_YOUR TASK:_
Lines holding the string "heading" are the ones to copy; find them all in the data.

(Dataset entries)
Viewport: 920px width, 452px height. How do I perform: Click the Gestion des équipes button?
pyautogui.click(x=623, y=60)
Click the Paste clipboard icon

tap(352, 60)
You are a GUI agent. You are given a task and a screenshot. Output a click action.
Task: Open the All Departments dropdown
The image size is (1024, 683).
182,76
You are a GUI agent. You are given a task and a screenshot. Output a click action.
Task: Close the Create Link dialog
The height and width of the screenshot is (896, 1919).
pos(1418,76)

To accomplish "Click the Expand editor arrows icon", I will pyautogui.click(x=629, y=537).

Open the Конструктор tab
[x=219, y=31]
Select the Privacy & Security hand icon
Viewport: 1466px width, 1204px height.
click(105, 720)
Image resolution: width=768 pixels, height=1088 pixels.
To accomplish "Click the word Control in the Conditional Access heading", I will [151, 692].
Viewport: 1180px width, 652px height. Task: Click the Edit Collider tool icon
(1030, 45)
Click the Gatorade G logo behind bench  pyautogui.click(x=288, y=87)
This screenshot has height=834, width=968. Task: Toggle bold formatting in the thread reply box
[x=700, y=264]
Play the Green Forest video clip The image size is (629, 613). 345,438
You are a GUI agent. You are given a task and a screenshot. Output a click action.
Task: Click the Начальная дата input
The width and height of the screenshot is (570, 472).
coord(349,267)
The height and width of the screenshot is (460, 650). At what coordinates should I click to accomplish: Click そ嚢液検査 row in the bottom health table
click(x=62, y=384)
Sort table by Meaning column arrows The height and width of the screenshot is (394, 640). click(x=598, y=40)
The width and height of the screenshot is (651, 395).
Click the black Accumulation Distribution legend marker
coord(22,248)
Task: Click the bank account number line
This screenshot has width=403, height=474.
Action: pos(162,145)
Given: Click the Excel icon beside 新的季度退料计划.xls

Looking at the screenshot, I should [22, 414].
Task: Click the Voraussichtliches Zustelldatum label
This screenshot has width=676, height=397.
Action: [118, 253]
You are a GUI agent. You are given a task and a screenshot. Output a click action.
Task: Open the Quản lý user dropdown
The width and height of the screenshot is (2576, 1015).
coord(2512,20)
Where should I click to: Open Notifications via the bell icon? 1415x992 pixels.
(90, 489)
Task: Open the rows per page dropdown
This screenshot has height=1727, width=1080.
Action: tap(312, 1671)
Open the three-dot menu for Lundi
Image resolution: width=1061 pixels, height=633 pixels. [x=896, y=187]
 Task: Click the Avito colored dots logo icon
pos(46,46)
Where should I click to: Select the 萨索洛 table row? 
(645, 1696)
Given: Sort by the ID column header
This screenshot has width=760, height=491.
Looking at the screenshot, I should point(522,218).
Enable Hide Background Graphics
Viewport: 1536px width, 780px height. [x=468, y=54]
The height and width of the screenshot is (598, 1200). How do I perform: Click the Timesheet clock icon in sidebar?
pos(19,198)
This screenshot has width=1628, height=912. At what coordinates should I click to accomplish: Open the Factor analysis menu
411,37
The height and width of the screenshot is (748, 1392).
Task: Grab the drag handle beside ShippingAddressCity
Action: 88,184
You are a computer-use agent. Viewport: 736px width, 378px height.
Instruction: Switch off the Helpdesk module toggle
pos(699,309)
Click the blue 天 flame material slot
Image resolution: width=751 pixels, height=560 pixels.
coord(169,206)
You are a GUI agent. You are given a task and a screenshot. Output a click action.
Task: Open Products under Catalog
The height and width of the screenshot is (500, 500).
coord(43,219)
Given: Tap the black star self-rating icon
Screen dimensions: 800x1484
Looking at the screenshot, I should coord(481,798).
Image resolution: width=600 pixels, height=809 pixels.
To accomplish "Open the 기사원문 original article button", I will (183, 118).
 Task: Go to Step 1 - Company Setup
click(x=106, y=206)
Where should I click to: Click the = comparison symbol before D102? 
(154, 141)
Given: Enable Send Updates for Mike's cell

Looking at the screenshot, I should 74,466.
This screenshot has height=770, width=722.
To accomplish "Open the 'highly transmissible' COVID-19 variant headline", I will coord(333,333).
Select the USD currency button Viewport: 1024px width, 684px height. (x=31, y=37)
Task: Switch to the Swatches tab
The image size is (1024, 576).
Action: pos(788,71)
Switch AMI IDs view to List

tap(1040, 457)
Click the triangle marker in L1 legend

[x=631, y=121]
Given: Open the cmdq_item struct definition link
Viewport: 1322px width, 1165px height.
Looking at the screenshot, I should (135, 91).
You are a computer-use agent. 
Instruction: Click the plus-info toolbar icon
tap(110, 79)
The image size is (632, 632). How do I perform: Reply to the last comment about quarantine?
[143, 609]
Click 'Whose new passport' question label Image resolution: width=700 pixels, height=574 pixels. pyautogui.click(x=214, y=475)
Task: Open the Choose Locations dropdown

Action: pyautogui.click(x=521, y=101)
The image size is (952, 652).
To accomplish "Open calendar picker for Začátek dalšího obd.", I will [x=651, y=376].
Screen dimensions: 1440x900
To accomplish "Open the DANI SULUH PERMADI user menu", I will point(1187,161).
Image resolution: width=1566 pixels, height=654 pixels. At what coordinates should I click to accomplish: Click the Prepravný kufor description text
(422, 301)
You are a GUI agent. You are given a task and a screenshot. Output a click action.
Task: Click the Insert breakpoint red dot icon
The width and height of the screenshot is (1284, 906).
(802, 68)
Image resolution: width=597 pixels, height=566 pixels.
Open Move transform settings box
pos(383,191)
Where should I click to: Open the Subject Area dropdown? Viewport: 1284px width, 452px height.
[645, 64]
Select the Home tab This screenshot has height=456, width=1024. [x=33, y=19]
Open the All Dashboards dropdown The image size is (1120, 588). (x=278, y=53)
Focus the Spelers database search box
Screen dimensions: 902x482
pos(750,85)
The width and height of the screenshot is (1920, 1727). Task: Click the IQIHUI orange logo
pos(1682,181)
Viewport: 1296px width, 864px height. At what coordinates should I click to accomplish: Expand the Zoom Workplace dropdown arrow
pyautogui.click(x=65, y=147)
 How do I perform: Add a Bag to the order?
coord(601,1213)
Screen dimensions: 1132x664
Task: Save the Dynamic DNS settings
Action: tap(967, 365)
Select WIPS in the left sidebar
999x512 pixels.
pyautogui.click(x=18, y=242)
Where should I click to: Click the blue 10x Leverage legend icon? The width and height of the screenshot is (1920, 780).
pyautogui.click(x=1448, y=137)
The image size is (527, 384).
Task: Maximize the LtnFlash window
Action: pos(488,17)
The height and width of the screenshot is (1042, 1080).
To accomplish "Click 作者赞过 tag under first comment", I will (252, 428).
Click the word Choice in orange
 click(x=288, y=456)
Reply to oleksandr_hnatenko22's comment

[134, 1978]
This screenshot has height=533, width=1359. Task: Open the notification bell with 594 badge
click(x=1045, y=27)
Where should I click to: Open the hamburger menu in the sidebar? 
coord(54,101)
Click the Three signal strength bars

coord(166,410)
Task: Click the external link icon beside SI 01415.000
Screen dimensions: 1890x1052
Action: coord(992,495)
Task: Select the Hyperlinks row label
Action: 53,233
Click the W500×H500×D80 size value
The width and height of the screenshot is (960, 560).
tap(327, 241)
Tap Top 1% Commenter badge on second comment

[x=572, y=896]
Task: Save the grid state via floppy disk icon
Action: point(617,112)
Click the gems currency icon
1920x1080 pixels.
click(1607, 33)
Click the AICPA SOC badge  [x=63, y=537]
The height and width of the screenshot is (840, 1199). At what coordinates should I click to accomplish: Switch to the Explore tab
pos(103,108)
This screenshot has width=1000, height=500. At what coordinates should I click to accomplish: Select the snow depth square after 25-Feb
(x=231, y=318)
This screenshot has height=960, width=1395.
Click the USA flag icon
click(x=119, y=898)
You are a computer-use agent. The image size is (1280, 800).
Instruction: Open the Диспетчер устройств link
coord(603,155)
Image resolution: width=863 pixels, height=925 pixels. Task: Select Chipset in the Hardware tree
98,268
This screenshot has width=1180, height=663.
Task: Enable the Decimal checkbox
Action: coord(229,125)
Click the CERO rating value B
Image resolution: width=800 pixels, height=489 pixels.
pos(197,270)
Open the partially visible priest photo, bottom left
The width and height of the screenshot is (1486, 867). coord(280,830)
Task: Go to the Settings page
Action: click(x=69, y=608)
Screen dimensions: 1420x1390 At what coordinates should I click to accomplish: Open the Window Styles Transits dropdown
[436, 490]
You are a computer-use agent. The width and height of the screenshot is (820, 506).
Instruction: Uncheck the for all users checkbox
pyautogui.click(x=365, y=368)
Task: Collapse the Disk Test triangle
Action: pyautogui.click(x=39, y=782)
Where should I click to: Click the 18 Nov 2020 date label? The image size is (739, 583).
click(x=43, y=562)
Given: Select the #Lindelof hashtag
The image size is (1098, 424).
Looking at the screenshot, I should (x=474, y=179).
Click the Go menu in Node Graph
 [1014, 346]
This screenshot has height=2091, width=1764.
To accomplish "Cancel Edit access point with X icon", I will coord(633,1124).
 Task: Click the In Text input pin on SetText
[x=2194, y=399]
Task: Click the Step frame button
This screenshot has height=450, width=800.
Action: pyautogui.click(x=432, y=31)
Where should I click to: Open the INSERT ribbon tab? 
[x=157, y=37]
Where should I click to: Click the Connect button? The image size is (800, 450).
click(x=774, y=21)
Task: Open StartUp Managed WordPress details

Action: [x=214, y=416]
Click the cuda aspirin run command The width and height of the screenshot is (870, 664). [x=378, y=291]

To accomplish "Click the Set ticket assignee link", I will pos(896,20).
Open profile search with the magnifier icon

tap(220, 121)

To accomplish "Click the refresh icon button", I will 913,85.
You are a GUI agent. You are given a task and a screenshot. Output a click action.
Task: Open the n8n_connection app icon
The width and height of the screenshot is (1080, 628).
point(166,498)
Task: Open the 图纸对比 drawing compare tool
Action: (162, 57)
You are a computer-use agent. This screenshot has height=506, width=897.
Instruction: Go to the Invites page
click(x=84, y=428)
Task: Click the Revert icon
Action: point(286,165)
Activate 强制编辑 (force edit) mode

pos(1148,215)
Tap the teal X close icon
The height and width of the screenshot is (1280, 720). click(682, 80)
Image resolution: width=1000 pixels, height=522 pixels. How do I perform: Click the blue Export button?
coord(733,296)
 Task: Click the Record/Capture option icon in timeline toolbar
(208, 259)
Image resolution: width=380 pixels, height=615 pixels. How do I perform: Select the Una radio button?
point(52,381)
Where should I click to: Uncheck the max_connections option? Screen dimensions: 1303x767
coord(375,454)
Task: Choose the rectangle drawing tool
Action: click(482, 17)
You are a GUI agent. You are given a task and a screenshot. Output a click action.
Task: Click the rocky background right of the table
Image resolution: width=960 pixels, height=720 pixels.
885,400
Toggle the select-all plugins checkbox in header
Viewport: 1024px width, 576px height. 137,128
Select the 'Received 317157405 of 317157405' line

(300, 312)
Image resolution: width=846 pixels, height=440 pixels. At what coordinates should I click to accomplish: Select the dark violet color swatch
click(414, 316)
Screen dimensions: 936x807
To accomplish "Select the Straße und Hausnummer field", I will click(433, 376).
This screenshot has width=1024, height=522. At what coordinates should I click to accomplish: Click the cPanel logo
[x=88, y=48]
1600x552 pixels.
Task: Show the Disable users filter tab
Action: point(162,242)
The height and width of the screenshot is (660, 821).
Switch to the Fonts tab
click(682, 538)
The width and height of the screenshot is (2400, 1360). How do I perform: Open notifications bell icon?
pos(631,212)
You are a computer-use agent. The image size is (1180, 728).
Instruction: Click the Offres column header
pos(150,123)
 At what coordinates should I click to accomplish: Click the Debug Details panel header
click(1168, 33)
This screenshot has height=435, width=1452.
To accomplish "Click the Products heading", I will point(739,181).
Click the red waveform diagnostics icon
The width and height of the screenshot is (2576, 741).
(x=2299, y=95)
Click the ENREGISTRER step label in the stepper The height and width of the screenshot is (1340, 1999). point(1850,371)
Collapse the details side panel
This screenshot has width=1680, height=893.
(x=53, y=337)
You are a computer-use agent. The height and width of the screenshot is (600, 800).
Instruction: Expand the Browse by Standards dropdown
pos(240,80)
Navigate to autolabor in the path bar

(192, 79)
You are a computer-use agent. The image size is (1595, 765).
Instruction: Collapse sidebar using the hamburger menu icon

_ANSWER:_
To accomplish "Click the word Control in the Conditional Access heading", I will [151, 692].
To accomplish "Click the Products heading", I will point(739,181).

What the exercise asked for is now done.